Musikthetar als kollektive Kunstform: In der nächsten Spielzeit dominiert in Stuttgart der Dialog zwischen Schauspiel und Oper. Vorschau auf die Saison 2015/16.

Kultur: Stefan Kister (kir)

Stuttgart - Oper ist eine kollektive Kunstform“, sagt der Opernintendant Jossi Wieler. Dialog nach innen und nach außen – jeder soll sich mit dem identifizieren, was hier passiert. „Musiktheater als Werkstatt, das ist unser Spirit.“ Deshalb arbeite er auch nirgendwo anders. Bekanntermaßen huldigt sein Schauspielkollege Armin Petras einem anderen Spirit. Und Prompt bringt dieser auch den Opernchef von der löblichen Konzentration auf sein Haus ab. Nebenan im Schauspiel wird Wieler das neue Stück von Petras inszenieren, der sich als Autor Fritz Kater nennt.

 

Seine eigenen Katzen aber hat Wieler längst aus dem Sack gelassen. Es sind die sechs Premieren, die die Stuttgarter Werkstatt in der nächsten Spielzeit produziert. Wie schon im letzten Jahr wurden sie bereits vorab verkündet (und berichtet), so dass man sie nun noch einmal im Lichte spezifischer Stuttgarter Eigenarten Revue passieren lassen kann. Da ist zum Beispiel der für die Oper als kollektive Kunstform bezeichnende Umstand, dass Jossi Wieler und Sergio Morabito bei ihrer Inszenierung von Ludwig van Beethovens Oper „Fidelio“ großes Gewicht auf die Dialoge legen wollen, mithin auf die dem Schauspiel zugewandten Züge. Die musikalische Seite liegt in den Händen des Generalmusikdirektors Sylvain Cambreling.
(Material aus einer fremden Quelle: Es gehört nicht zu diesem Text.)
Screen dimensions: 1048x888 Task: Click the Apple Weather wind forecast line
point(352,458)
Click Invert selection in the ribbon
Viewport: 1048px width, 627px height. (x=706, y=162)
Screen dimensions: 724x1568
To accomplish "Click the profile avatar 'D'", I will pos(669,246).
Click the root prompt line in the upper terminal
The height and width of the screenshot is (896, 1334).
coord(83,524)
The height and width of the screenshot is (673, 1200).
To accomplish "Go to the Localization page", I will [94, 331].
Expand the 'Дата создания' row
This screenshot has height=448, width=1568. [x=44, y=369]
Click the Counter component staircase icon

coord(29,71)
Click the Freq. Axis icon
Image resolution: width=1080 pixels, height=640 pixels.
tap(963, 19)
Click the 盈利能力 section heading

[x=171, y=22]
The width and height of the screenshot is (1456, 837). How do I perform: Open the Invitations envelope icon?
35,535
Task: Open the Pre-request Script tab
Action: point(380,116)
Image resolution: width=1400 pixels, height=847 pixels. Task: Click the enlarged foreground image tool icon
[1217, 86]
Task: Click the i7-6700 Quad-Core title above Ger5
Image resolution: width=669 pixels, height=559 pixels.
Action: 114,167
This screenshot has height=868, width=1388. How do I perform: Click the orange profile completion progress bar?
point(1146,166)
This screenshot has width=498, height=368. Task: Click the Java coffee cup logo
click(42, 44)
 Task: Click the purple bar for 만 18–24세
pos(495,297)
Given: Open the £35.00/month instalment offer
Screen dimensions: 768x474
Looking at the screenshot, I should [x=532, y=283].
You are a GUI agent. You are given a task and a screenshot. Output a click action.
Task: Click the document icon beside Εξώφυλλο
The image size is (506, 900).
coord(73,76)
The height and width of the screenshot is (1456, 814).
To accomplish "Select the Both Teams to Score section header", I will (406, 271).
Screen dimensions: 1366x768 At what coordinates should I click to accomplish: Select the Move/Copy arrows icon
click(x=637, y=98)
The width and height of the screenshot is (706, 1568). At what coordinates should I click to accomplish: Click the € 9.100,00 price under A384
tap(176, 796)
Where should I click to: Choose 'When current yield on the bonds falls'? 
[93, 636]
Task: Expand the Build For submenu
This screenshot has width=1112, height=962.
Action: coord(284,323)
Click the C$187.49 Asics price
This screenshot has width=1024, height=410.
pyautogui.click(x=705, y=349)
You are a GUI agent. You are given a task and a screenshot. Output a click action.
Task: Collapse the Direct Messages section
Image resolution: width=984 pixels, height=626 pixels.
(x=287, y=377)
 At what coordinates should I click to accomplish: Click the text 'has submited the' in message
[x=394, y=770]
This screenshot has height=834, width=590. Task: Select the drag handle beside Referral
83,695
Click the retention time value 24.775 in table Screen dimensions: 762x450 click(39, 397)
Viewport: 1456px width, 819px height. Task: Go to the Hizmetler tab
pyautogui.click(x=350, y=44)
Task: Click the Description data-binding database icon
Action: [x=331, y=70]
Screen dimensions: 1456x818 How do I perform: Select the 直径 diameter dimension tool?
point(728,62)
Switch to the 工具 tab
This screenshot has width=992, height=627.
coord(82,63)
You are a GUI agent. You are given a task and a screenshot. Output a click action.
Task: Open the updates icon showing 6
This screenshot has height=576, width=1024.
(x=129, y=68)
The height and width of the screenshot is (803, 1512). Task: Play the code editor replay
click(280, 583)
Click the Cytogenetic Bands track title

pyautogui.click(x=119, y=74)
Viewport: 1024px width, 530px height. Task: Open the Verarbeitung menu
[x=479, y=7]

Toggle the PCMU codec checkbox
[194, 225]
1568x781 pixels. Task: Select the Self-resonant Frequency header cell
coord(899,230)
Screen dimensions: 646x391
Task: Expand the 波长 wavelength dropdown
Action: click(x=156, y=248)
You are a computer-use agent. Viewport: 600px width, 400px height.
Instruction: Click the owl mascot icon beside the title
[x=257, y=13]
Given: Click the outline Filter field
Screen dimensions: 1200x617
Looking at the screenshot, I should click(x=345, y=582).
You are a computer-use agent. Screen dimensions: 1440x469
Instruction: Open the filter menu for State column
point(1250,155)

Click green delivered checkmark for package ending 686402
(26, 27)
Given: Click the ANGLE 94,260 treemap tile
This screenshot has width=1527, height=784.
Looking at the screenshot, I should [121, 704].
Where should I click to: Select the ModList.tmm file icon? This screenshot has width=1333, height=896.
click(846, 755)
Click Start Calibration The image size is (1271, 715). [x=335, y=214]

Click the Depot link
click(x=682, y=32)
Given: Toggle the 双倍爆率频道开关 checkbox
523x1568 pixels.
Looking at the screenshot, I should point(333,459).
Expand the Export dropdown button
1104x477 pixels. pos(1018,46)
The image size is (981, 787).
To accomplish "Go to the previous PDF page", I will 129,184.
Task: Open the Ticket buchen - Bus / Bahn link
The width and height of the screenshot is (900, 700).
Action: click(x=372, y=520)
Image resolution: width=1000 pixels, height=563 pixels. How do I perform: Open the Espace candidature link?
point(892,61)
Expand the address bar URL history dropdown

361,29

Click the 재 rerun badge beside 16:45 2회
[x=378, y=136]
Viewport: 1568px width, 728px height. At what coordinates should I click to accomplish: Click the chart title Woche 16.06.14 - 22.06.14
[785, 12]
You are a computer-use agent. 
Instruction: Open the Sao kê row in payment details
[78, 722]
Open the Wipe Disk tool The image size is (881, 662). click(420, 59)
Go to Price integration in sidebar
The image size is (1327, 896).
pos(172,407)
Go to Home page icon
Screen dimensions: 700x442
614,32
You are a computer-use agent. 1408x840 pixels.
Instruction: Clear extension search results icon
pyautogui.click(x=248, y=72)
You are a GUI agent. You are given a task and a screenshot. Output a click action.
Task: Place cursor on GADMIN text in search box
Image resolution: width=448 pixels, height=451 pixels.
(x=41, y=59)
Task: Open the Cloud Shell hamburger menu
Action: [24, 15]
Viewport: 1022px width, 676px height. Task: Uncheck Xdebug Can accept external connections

„Salome“ wird entschleiert

Für die ingeniöse Verschmelzung musik- und sprechdramatischer Formen steht der Schweizer Regisseur Christoph Martaler, der mit „Hoffmanns Erzählungen“ von Jacques Offenbach sein Stuttgart-Debüt gibt. Cambreling konnte ihn nach Stuttgart locken und wird auch dirigieren. Auch der „Reigen“ nach Schnitzler des zeitgenössischen belgischen Komponisten Philippe Boesmans verdankt sich Cambrelings Kontakten. Er hat das Werk, „ein Theater in Musik“, bereits in Brüssel aufgeführt.

Wie der Chefdramaturg Sergio Morabito ausführt, wirke der Russe Kirill Serebrennikov gleichermaßen grenzüberschreitend wie bahnbrechend zwischen den Künsten. Keine schlechten Eigenschaften, um Richard Strauss’ „Salome“ zu entschleiern, musikalisch sekundiert von Emilio Pomarico und Simone Schneider in der Titelrolle. Betörendes, dem Titel zum Trotz, versprechen ebenfalls die „Puritaner“, mit denen Wieler/Morabito ihren Stuttgarter Bellini-Zyklus erweitern.

Nirgends aber wird der Dialog zwischen Theater und Oper intensiver geführt werden als in Henry Purcells Semiopera „The Fairy Queen“. Mit sieben Schauspielern und sechs Sängern wird der Katalane Calixto Bieito dem Stück im Schauspielhaus kollektiv zu Leibe rücken.